= National Council of Hindu Temples =

Hindu umbrella organisation in the UK

The National Council of Hindu Temples (NCHTUK) is an umbrella body of Hindu temples (mandirs) in the United Kingdom. It connects a network of over 200 temples in the country. It supports the temples, their management, employees and operations in order to enable public access to some of the oldest heritage sites of Hinduism.

== History ==
The council was established in 1978 and draws membership from more than 80 temples across the country, acting as a resource and consultative body on matters relating to the British Hindu community. NCHTUK is a registered charity in England and Wales. According to its entry with the Charity Commission, the organization operates as an umbrella or resource body, providing services, advocacy, advice, and information. It also sponsors or undertakes research.

In March 2013, the National Council of Hindu Temples UK (NCHTUK) announced the formation of the British Board of Hindu Scholars.According to the announcement, the board was established to provide an alternative scholarly voice in Indology studies and to offer expert guidance on Hindu traditions and related matters. In December 2013, Satish Sharma, the council secretary, attended the ambassadors reception in London. During the event, he represented a copy of the Valmiki Ramayana to Prince William, Duke of Cambridge, on behalf of the council. The presentation was made to mark the birth of Prince George earlier that year.

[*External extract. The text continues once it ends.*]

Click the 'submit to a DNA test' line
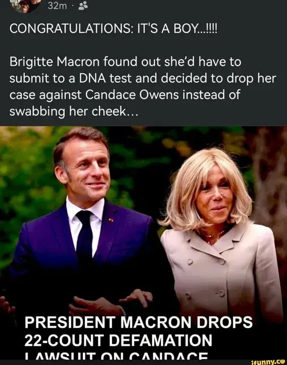The height and width of the screenshot is (365, 287). [142, 79]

In May 2016, NCHTUK and HFB were requested by DCLG for improving the crematorium provisions in line with the Hindu traditions for cremating the dead. Later in December, the council protested the issue of £5 notes by Bank of England that contained tallow (a form of animal fat). Several temples across UK refused to accept the £5 currency as donations. NHCHT secretary Pt. Satish Sharma explained this was against the ethos of Hindu dharmic perspective and that printing currency and using substances derived from acts of violence upon vulnerable, non-aggressive creatures was not the behaviour of civilised beings. The organization was at the forefront of opposing an overreaching legislation by the UK parliament on caste discrimination in 2018.

== Roles and functions ==
The NCHTUK functions as a resource centre and advisory body for the British Hindu community. It maintains regular interaction with various departments of the British government. The council serves as a liaison to the Home office borders and Immigration agency. It facilitates visa applications for sponsored priests required by affiliated temples. The council also works with local councils, public bodies, and educational authorities. It disseminates information about Hinduism and focuses on the needs of early Indian migrants to Britain, particularly regarding the establishment of places of worship. The NCHTUK was one of the six founding members of the Hindu Forum of Europe, which was legally registered in 2006.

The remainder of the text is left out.